EXTRACT TO READ =
++++

# 2008 SRAM Red Pictures



## Purple Liquid (Jul 9, 2006)

I know there are tons of forums here and there about SRAM Red, but very few contain picture. So here, I collected them all off of light-bikes.com

Enjoy  

http://www.light-bikes.de/eng/2007/07/28/sram-red-first-pictures/


----------



## pitstoppaul (Jun 30, 2007)

nice! would match my red black Tarmac frame. how much, you know?


----------



## TAbiker (Oct 2, 2006)

will the introduction of this groupo bring down the price of force?


----------



## Purple Liquid (Jul 9, 2006)

I know nothing more than anyone else here haha.

all I did was copy the images from the link and posted them in the forum for easy viewing.

anyone else with more information please chime in


----------



## pitstoppaul (Jun 30, 2007)

it shouldn't. I heard that SRAM Red will compete with Campy / Dura Ace 10 prices. 1350 range. While Force will remain in the affordable 900 range.


----------



## cotocalicyclist (Feb 18, 2006)

I really like what SRAM has done with both Force and now Red. I had a chance to take Force for a spin and was impressed. Consequently, I was very excited to hear about Red and I was seriously considering purchasing it for my colnago. Unfortunately it looks like SRAM spoiled this group with their graphics. The graphics are really loud and if you don't have a red bike they can really clash with certain paint schemes. That is very dissapointing. I realize aesthetics shouldn't be the sole determining factor, but when you have three top notch groups to chose from (Red, Dura Ace, Record) the decision usually comes down to personal preference and aesthetics.

If they change the graphics, I will be on board. :thumbsup:


----------



## akatsuki (Aug 12, 2005)

I don't think the graphics are all that loud. I think it is kind of interesting the variety of finishes they used for the different components. The only things that are a bit over the top are the SRAM logos on the front of the brakes and the inside of the cranks (which you probably won't even see).


----------



## tyro (May 15, 2005)

akatsuki said:


> I don't think the graphics are all that loud. I think it is kind of interesting the variety of finishes they used for the different components. The only things that are a bit over the top are the SRAM logos on the front of the brakes and the inside of the cranks (which you probably won't even see).


I agree. I don't find the graphics all that pleasing to the eye, but I'm not punish the group based on looks alone. Yes, there are bits of red, but other than that I don't think it's a big deal. I guess what I am sayin is that it certainly won't keep me from buying it. :idea:


----------



## jhamlin38 (Oct 29, 2005)

i think the design, and graphics are sweet. If money were no object, I'd buy red before anything else. however, it seems that the consensus is that the DA cassette seems to be better than srams 1090.


----------

++++

INFORMATION GIVEN =
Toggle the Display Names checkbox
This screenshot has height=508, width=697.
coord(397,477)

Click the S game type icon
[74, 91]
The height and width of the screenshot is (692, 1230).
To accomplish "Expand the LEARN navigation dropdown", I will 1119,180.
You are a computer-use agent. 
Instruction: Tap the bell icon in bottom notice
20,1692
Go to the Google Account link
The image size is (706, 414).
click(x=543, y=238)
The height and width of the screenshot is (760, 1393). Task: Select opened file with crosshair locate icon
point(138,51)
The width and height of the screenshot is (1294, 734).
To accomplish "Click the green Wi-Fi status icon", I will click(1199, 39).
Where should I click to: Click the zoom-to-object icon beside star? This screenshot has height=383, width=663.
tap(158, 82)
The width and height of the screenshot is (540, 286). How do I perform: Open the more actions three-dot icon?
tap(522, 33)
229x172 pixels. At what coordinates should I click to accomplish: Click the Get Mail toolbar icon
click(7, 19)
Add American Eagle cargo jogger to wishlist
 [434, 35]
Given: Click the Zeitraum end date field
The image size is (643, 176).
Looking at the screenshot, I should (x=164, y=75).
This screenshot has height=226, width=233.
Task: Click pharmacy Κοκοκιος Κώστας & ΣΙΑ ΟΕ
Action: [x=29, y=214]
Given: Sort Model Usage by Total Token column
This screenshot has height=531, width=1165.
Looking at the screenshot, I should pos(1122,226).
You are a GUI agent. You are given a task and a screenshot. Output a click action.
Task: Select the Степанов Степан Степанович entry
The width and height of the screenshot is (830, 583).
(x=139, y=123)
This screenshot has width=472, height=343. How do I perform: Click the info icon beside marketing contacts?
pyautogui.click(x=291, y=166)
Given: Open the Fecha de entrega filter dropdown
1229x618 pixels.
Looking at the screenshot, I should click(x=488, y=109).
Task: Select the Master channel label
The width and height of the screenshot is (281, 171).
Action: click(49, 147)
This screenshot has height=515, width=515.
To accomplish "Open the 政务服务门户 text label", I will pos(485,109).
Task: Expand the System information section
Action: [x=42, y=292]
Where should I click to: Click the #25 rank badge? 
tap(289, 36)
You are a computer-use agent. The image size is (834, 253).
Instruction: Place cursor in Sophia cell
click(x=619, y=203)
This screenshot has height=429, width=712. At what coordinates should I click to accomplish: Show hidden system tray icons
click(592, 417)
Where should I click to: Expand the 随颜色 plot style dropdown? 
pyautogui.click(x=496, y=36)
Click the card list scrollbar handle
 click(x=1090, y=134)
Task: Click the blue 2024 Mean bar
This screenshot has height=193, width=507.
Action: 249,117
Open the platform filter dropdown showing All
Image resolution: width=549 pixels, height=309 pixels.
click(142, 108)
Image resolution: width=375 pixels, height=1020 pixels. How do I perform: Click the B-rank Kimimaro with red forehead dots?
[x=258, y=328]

++++

TASK DESCRIPTION = Please reproduce the part of the SRAM Red thread above that opens with the words containing "I agree. I don't" and closes with "(Oct 29, 2005)", matching it character for character.

TASK OUTPUT =
I agree. I don't find the graphics all that pleasing to the eye, but I'm not punish the group based on looks alone. Yes, there are bits of red, but other than that I don't think it's a big deal. I guess what I am sayin is that it certainly won't keep me from buying it. :idea:


----------



## jhamlin38 (Oct 29, 2005)